Reciben las monedas en sus manos impasibles y siguen suspirando palabras, fijas sus órbitas sin ojos en el infinito.

Estos dos habitantes de la Gran Muralla no se mueven nunca de la hornacina que les sirve de refugio: aquí duermen; aquí comen cuando tienen de qué.

¿Para qué canturrean todos los días, si sólo de tarde en tarde se presentan viajeros?... ¿Quién puede darles limosnas en este desierto?... ¿Qué es lo que ven en su eterna noche, arrodillados junto á esta puerta que da entrada á una de las soledades del mundo más extensas y misteriosas?...

IX
EN MARCHA HACIA EL RÍO AZUL

Los bandidos de Ling Tcheng.—Dos trenes fortificados.—Compañeros que van cayendo.—La exportación de huevos chinos.—Faisanes laqueados.—La amazona misteriosa del bosque fúnebre de los Ming.—Los bandidos no aparecen.—Decepción de algunas viajeras.—Opiniones sobre la República china.—Un cuerpo robusto falto de sistema nervioso.—La China aún no sabe que existe.—El Gran Canal.—El río Amarillo y el río Azul.—La civilización del trigo y la civilización del arroz.—Los pueblos asiáticos eternamente casados con el Hambre.

Muchos europeos residentes en Pekín, ingenieros, comerciantes y hasta diplomáticos, se unen a nosotros para aprovechar el tren especial que debe conducirnos á Shanghai, á través de una parte considerable de la China.

El gobierno ha tomado grandes precauciones para que no se repita al pasar nosotros por Ling Tcheng el ataque que sufrió hace unos meses un tren de lujo, lleno de europeos y norteamericanos.

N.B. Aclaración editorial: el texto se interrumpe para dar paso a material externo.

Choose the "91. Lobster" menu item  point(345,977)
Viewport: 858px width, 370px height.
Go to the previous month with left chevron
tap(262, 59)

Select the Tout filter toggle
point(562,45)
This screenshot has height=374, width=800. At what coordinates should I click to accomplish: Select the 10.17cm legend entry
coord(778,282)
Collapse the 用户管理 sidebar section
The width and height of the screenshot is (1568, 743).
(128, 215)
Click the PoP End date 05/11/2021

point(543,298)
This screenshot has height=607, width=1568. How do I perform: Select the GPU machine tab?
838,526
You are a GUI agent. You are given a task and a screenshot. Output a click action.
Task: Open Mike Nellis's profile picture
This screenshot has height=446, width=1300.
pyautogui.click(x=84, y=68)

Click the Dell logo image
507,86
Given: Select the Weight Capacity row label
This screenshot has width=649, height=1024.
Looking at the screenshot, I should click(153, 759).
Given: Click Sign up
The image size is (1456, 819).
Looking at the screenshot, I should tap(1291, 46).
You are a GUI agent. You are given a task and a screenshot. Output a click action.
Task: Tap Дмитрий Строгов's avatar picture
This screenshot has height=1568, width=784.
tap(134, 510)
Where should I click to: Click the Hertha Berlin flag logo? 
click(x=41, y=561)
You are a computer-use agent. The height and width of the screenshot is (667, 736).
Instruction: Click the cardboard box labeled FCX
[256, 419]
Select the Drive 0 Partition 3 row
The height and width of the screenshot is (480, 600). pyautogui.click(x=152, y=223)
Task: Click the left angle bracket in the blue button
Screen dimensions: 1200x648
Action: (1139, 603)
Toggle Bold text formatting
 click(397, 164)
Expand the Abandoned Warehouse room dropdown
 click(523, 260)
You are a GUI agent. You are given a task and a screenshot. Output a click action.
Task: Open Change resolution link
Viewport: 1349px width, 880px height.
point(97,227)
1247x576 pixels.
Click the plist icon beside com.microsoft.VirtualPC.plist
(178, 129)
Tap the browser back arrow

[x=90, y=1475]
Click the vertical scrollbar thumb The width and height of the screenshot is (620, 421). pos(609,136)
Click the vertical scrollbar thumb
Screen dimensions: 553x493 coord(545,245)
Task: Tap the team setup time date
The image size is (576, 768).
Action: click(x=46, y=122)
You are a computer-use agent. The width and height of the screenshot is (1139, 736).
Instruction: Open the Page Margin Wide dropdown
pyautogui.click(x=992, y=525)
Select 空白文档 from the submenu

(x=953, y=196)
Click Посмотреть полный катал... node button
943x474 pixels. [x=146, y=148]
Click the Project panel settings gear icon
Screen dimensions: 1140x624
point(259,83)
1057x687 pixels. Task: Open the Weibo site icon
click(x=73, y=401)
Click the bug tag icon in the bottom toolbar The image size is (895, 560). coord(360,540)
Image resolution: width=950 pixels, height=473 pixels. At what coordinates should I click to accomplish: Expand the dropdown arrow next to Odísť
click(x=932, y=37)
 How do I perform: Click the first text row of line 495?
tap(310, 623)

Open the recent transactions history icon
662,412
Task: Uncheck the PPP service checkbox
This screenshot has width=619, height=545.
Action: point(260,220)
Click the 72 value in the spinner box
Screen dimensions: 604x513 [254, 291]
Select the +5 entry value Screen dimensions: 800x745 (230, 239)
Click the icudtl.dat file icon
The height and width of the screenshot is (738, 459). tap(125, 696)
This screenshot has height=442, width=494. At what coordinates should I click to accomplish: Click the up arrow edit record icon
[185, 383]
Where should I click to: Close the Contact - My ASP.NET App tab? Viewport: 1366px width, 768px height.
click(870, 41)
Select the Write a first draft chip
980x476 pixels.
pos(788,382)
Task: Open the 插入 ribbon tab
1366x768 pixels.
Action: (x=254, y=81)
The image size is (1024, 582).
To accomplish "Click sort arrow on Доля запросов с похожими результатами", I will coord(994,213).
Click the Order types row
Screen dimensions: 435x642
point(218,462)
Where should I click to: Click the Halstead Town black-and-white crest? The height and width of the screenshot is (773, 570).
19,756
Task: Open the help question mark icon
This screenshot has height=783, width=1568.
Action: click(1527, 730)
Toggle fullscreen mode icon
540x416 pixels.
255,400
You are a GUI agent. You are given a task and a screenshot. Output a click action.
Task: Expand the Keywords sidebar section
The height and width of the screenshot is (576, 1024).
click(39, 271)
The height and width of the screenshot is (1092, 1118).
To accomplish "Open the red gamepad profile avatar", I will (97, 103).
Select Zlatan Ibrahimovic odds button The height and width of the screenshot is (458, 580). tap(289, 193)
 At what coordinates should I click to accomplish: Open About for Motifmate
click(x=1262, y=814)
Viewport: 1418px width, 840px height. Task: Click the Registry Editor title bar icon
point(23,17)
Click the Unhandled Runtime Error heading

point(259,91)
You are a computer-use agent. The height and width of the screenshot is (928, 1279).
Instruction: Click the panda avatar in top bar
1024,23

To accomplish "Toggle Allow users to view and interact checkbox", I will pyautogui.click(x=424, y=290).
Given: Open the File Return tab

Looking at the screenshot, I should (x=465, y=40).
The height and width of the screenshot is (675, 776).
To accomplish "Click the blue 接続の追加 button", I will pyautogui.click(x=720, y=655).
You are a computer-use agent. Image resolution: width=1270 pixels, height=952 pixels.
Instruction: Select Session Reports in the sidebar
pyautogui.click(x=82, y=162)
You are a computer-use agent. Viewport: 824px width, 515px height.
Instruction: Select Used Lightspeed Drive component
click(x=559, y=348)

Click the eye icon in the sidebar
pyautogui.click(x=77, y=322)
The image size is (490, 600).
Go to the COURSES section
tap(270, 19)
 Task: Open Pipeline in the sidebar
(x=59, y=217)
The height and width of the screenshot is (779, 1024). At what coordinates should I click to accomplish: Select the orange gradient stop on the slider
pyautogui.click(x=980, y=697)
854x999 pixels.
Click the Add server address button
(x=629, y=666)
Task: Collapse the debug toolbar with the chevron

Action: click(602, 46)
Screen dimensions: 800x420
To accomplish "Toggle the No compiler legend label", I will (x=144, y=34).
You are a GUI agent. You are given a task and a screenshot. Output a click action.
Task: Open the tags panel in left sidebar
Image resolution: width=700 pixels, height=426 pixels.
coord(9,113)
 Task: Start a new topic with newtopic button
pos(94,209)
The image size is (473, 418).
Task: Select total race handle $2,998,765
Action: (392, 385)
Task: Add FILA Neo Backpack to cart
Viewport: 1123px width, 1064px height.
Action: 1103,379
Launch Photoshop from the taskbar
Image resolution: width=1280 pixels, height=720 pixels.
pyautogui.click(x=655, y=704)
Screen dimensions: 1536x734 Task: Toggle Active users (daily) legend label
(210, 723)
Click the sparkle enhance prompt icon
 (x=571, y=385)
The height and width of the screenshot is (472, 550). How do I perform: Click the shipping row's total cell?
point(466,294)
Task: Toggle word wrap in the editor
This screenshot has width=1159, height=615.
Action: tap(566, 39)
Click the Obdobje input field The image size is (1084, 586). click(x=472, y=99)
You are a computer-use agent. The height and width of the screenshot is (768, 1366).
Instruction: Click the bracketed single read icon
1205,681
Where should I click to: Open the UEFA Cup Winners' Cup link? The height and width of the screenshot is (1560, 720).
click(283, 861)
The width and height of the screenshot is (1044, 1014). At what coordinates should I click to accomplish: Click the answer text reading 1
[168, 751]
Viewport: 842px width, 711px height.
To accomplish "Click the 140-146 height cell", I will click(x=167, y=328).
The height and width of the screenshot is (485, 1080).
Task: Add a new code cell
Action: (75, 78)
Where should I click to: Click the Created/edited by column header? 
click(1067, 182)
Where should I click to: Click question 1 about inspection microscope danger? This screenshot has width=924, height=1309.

Varias partidas de soldados desertores, capitaneadas por un oficial joven llamado Suen Mei Yao, atacaron dicho tren durante la noche llevándose secuestrados á todos sus viajeros, incluso las mujeres y los niños. Fué un acto de bandolerismo y al mismo tiempo una maniobra política para crear dificultades al gobierno de Pekín con las grandes potencias.

Las circunstancias no han cambiado. Antes de nuestra salida de la capital los diarios hablan largamente sobre la posibilidad de que seamos atacados en la región de Ling Tcheng, favorable para esta clase de operaciones. Además, los mismos periódicos, con una asombrosa imprudencia informativa, mencionan las enormes fortunas de algunos de mis compañeros de viaje. Especialmente hay una señora, vestida de luto, que va con un hijo único, y lo mismo en el Franconia que en hoteles y ferrocarriles es siempre mi vecina más inmediata. La dama apenas habla, sonríe modestamente y parece no tener fuerzas para manifestar una opinión contraria á lo que dicen los demás. El hijo, tímido como la madre, y de una perfecta y silenciosa educación, se ve buscado por todas las señoritas, que se disputan el bailar con él. Estos dos compañeros, siempre deseosos de pasar inadvertidos, poseen varias explotaciones de petróleo en California y hay años en que la madre recibe algo así como 10.000 dólares todos los días. ¡Qué golpe para los bandidos chinos!...

Como son muchos los personajes de Pekín que necesitan ir á Shanghai y otros puertos del Sur y desean agregarse á nuestro viaje, se forman finalmente dos trenes especiales. Cada uno de ellos lleva enormes proyectores eléctricos, como los que usa la marina de guerra, y á la cabeza y la cola vagones blindados con una compañía de infantería y varias ametralladoras. Además, el Ministerio de la Guerra ha hecho concentrar tropas en las estaciones estratégicas, dentro de la vasta zona montañosa donde se mueven las partidas de bandidos.

Creemos que con tantas precauciones nos será posible llegar sin tropiezo á Shanghai, realizando el viaje en treinta y seis horas. Los dos trenes están compuestos de vagones-dormitorios, vagones-comedores y vagones-salones con balconaje exterior para contemplar el paisaje. Nunca he visto en Europa algo semejante por sus comodidades y su lujo. Únicamente los llamados «trenes de millonarios», que van de Nueva York á Los Ángeles durante el invierno, pueden compararse con estos dos, organizados por el gobierno chino. El material rodante es el mismo, pues los vagones de Pekín fueron comprados en la América del Norte.